**Requests**
1: In the homeschooling blog post, why did the author's mother ask each of her children to write an essay?
2: The homeschooling blog post names the group activities that the author's college peers said homeschooled children miss out on. List every one.
3: Take the homeschooling blog post further, picking up after its last sentence.

**Source document**
********

11th Jan 2006

Blog :: Will I or Won't I?

I recently stumbled across something that made me go look through my documents for the following essay. In the course of writing her Masters Thesis my Mom asked each of her children to write an essay reflecting on their homeschooling experience for inclusion in her thesis. My writing skills have (I think) improved since I wrote this, but my opinion of homeschooling has remained the same. Now with a daughter of my own, the question is more concrete, but I am even more positive than I used to be that I want to be involved in my child's education.


As an unusually young college student I frequently had opportunity to discuss my homeschooling experiences with my college peers.  For them, it seemed the critical question, the single question that determined whether or not homeschooling was a success for me, was whether or not I would be interested in homeschooling my own children (should I have them).  Over and over I heard the same objections from my peers: homeschoolers and their families are separated, almost reclusive.  Homeschooling children do not enjoy the variety of activities and experiences that lead to positive socialization and don't get to participate in the group activities that enrich public and private school programs: team sports, drama, debate club, band, and so on.

********

**Data lines**
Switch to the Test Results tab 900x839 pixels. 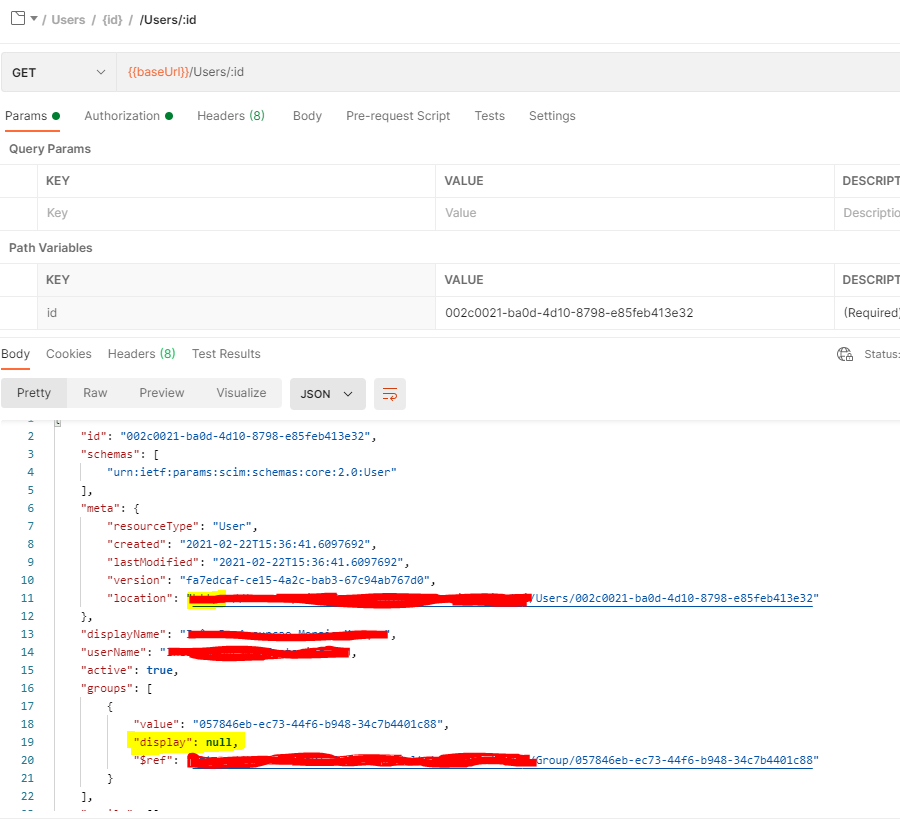point(226,353)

********

**Task-by-task results**
1: She wanted to include the essays in her Masters Thesis.

2: team sports, drama, debate club, band

3:
In view of these objections I find it particularly ironic that I am reflecting on my homeschooling experience while sitting in the sunlight on a little hill by The International House at UC Berkeley.  I am about to play my Charango (a South American stringed instrument made from an Armadillo shell) as part of a troupe of guitarists from the local community college.  The International House is hosting an international festival and my guitar teacher, a native of Ecuador, has brought us to play for the celebration with a variety of ethnic Folk dancers and other musicians.

So how did I answer the objections of my peers in college whose experiences in education had mostly been very different from mine?   As I reflect on my own experiences with homeschooling, what sticks out most to me is how very different reality was from the stereotypes people so often wrestle with.  To be isolated, to be uninvolved is a choice, but is has nothing to do with homeschooling.  My earliest memories of homeschooling are not at home, but at the local library for a children's story hour.  I sat on (seemingly) gigantic steps in a vast auditorium and listened to the children's librarians read books aloud and narrate stories.  When the stories were over I could briefly wander through the mountainous stacks and select a few books to be read to me (or later to read on my own).  I have perused the children's section of the library as an adult, and am amused to find a small auditorium with child sized steps.  The stacks seem smaller too, but on top of them I saw the model of the Spanish Mission at San Juan Bautista.  We visited that mission as a family; I did not know at the time that I was learning or that this was in any way “school”, but it most certainly was.  Over here, above the biographies there are intricate models of old sailing ships.  I remember my father reading aloud the biography of Nathaniel Bowditch, a mathematician and sea captain of the 18th and 19th centuries.  When my father read “Carry On, Mr Bowditch” and talked about logarithms and traced the slow journeys of Bowditch's ships on a wall atlas, I didn't think that this was homeschooling, or that I was studying math and history and science, but I was.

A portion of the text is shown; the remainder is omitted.